The spectrum should not be misconstrued as implying that each position on it is equally valid or defensible, since this is not necessarily so. Evidence shows that some positions are neither valid nor defensible in the case of weight stigma. Weight stigma manifests in peer rejection and social isolation (Brewis 2014), teasing and bullying (Neumark-Sztainer et al. 2002), and the loss of opportunities across many domains such as education, employment, and health care (Bertakis and Azari 2005; Puhl and Heuer 2010; Roehling 1999; Spahlholz et al. 2016). Extensive empirical evidence has consistently demonstrated the harmful effects of weight stigma (Brewis 2014; Link 2001; Major and O’Brien 2005). Experiencing weight stigma contributes to poor health in a range of ways, including in the development of disordered eating and in acting as a barrier to physical activity and healthcare access (Hatzenbuehler et al. 2013; Nolan and Eshleman 2016; Puhl and Suh 2015). Weight stigma perpetuates weight gain and retention (Brewis 2014). Given these effects, the strategic use of weight stigma to try to motivate weight loss and reduce obesity (position one on the spectrum) is not merely ineffective but counterproductive. Only efforts to intentionally reduce weight stigma (position six on the spectrum) fully reckon with the empirical evidence.

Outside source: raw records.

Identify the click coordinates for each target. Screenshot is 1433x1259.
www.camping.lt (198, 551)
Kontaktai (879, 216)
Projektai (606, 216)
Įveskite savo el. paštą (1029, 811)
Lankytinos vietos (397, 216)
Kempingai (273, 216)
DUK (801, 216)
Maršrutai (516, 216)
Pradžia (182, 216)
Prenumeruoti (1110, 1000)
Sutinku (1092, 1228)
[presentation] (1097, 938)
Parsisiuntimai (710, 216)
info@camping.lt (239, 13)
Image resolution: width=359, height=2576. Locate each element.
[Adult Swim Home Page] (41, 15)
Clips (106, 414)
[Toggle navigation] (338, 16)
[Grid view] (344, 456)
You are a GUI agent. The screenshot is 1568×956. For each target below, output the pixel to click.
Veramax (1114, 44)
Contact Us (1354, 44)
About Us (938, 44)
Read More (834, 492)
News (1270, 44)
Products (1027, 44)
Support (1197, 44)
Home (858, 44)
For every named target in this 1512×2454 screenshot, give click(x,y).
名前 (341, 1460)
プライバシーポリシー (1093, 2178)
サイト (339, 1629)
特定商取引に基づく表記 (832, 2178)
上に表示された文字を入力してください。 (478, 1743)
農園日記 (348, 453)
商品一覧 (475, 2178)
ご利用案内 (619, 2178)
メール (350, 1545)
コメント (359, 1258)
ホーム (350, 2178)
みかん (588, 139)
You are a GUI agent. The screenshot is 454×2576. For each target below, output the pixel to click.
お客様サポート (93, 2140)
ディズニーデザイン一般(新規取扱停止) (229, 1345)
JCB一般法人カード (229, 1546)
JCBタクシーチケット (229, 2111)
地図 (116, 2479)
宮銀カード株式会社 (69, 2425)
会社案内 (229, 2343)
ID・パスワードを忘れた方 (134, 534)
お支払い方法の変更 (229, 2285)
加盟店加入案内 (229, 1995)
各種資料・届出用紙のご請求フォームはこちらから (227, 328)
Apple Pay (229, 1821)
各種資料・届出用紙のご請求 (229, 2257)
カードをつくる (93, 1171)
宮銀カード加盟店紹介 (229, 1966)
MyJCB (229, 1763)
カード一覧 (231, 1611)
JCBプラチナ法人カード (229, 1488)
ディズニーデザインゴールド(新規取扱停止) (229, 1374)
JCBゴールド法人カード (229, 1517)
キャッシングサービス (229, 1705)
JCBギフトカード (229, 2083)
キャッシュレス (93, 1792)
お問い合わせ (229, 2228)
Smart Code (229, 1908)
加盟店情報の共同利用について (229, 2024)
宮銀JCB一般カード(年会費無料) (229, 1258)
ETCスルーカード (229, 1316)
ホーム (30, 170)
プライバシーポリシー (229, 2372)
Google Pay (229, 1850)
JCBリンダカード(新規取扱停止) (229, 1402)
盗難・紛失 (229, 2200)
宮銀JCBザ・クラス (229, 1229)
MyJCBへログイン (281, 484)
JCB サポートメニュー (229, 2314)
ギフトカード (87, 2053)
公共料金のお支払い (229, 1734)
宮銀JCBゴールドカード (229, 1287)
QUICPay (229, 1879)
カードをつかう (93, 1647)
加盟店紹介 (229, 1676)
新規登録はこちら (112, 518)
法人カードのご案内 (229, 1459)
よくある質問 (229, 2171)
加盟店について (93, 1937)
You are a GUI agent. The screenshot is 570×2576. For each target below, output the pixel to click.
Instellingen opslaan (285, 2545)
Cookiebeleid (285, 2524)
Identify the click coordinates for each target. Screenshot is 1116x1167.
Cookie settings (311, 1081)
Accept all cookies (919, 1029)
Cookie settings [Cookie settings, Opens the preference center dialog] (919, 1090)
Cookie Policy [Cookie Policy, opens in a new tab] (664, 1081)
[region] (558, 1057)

Finally, we built on work by Corrigan et al. (2001) and Link (2001) to develop the Matrix of Anti-Stigma Interventions (see Table 1). This is a conceptual framework to help structure thinking about anti-stigma interventions in the case of weight stigma and beyond. The matrix provides anti-stigma intervention evaluation and planning with structure so as to more systematically make progress and achieve social change to improve public health. It guides people to target known stigma mechanisms, reminding people that there is more than one mechanism. Likewise, it guides people to mobilize known intervention strategies, again reminding people that there is more than one strategy. In this way, the matrix can be used to identify gaps and opportunities when it comes to reducing stigma.